Interessante observar que pelos dados apresentados no documento, a insegurança alimentar é mais presente no campo do que nas cidades, o que revela, entre outros fatores, uma incapacidade ou a inexistência de geração de políticas públicas onde elas deveriam ser abundantes, ou seja, no meio rural:

 

Fonte: retirado do II VIGISAN, 2022.

O relatório também identifica um processo de localização generalizada da insegurança alimentar, em todas as regiões brasileiras, com concentração maior nas regiões Norte e Nordeste, conforme aponta a tabela abaixo:

Fonte: retirado do II VIGISAN, 2022.

Importante pontuar que, na ausência de políticas públicas consistentes, estes números tendem a crescer exponencialmente, levando o Brasil a uma imagem internacional que o desfavorece.

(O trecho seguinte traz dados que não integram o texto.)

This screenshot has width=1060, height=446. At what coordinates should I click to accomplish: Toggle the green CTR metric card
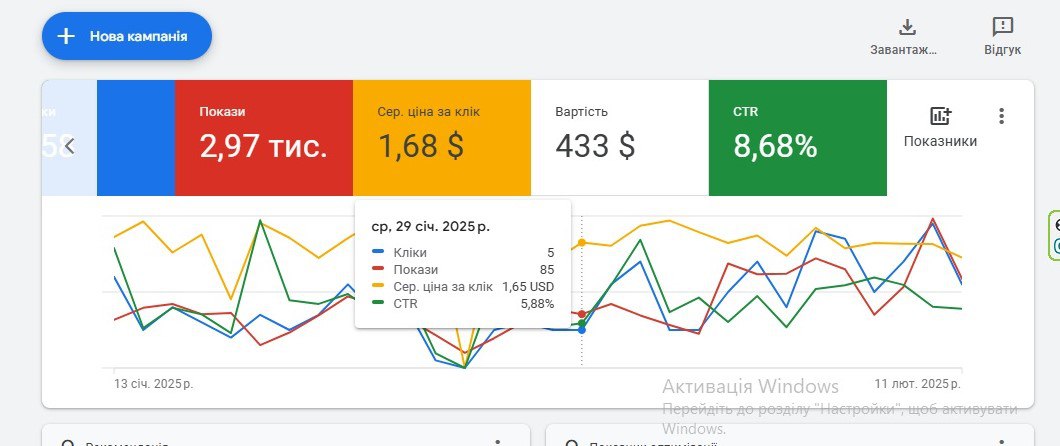pyautogui.click(x=797, y=137)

Por outro lado, quando observamos o crescimento da produção de alimentos no Brasil, vemos um aumento bem significativo nos números, pois segundo a estimativa do Valor Bruto da Produção Agropecuária (VBP) de 2022, houve um aumento de 4,3% na produção. Tal aumento foi impulsionado pela expansão do agronegócio no país, almejando, sobretudo, as exportações.

Esta dualidade entre o aumento da fome no país em paralelo ao crescimento da produção de alimentos, nos coloca em uma situação limítrofe sobre as decisões implícitas no processo das agendas de políticas públicas no Brasil.

No mais, o questionamento também se refere à passividade observada na sociedade brasileira diante da dramaticidade do aumento da insegurança alimentar e da condição de vulnerabilidade social. Afinal, temos fome de quê? A justiça social poderia entrar no cardápio de nossas predileções.

 

Luciléia Colombo é professora adjunta de Ciência Política da Ufal (Universidade Federal de Alagoas) e líder do grupo de pesquisa Federalismo, Políticas Públicas e Desenvolvimento.